This article seeks to articulate a number of common machine learning features and capabilities that can be integrated into applications, data pipelines, business intelligence tools and many other projects depending on your peculiar use case by leveraging utility scripts that invoke the Application Programming Interface(API) of managed ML services provided by AWS.
Prerequisites:
- AWS credentials: Configure AWS Access Keys via the Command Line Interface(CLI) >> Environment Variables can equally be utilised to ensure secure and persistent access to your AWS account.
- AWS Software Development Kit(SDK) for Python: Boto3
pip install boto3
Utility scripts can be very useful when considering an idea to test and develop for a specific feature of a program without necessarily having a full stack application developed yet.

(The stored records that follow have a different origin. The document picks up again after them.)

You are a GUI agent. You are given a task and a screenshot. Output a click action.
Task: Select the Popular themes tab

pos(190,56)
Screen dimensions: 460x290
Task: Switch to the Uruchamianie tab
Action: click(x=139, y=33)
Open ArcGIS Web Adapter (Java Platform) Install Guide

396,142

Some utility scripts to perform cloud operations can be found in this GitHub repository which I compiled for both Python and Bash scripts:
Below are some utility scripts to implement specific machine learning features that you can use in your projects.
A. Language Translation Utility
Use Case: Translate text files or strings into various languages.
AWS Service: Amazon Translate
Implementation:
Automate the translation of text or files into target languages.
Utility Script:
import boto3
translate = boto3.client('translate')
text = "Utility Scripts to Expedite Machine Learning(ML) Adoption Leveraging AWS ML Service APIs.
"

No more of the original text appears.